"They would rather go down with the Titanic so long as they have first-class seats." Bernie Sanders
Many Americans today reflexively invoke and revere the wisdom of the Founders. At the same time, they remain blissfully unaware - or willfully ignorant - of Thomas Jefferson's views on such subjects as empire and conquest:
"The one principle more deeply rooted than any other in the mind of every American is that we should have nothing to do with conquest."
Jefferson's quaint notion was quietly set aside at the start of the 20th century, from which point onward we can trace a straight line between America's economic interests and the subjugation of peoples around the world.

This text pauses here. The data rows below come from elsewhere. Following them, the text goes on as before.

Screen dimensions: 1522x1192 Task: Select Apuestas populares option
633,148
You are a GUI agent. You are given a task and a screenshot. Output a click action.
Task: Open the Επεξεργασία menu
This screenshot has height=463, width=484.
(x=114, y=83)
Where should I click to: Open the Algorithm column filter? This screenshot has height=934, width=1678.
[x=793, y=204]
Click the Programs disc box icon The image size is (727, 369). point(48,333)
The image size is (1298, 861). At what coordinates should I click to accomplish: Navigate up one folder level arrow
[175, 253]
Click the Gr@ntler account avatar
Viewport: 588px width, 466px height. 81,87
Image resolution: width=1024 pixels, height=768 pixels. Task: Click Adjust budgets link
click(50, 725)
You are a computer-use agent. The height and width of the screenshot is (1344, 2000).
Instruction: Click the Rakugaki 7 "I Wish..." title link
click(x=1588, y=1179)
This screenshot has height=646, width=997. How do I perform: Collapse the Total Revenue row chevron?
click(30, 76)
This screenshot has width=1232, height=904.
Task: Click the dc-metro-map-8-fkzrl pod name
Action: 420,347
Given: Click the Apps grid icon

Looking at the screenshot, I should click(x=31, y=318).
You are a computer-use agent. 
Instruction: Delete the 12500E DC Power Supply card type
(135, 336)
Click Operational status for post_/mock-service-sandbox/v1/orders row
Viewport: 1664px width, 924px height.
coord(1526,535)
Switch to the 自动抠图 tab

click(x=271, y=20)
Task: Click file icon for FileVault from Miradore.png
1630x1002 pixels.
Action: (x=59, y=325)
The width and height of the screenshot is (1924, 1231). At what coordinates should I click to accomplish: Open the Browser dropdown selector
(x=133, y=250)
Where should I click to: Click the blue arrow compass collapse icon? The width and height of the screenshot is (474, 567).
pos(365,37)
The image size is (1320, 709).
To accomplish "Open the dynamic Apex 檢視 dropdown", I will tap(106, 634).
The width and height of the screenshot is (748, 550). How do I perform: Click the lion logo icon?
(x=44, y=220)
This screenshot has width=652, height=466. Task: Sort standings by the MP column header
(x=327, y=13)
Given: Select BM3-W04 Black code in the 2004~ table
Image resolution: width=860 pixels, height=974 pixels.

The American century dawned as the United States fulfilled its manifest destiny by its westward march across the continent. The U.S. economy at that time under President McKinley was soaring as a result of America's victory over Spain in the war of 1898, in which it had annexed several foreign colonies including the Philippines, Guam, Pago Pago, Wake and Midway islands, Hawaii, and Puerto Rico, and asserted practical control over Cuba. In the case of Cuba, as Stone and Kuznick have noted in their exceptional video series:
American businessmen swept in, grabbing assets where they could, essentially making Cuba into a protectorate. United Fruit Company locked up two million acres of land for sugar production. By 1901, Bethlehem Steel and other U.S. businesses owned over 80 percent of Cuban minerals.
America's growing and increasingly powerful capitalist class had successfully set the terms of debate around the issues of consumption and wealth distribution in the country - there would be a bigger pie for all when the U.S. dominated world trade so that foreigners would absorb America's growing production surplus. The goal of these foreign interventions for the new business elite was profit, exemplified by the grand wealth of New York City's The Four Hundred. As Stone and Kuznick noted, "U.S. Marines were repeatedly sent in to protect U.S. business interests in what were now called 'Banana Republics,' considered backward and in need of strong rule by sometimes brutal dictators able to force U.S. business interests on the workers and a resistant peasantry," as this list of intervention and conquest makes clear:
Cuba (1906 - 09, 1912, 1917 - 33), Honduras (1911, 1912, 1924, 1925), Nicaragua (1907, 1910, 1912 - 33), the Dominican Republic (1903, 1914, 1916 - 24), Haiti (1914 - 33), Panama (1908, 1912, 1918 - 20, 1921, 1925), Guatemala (1920), Mexico (1914). American occupations lasted for years, sometimes for decades.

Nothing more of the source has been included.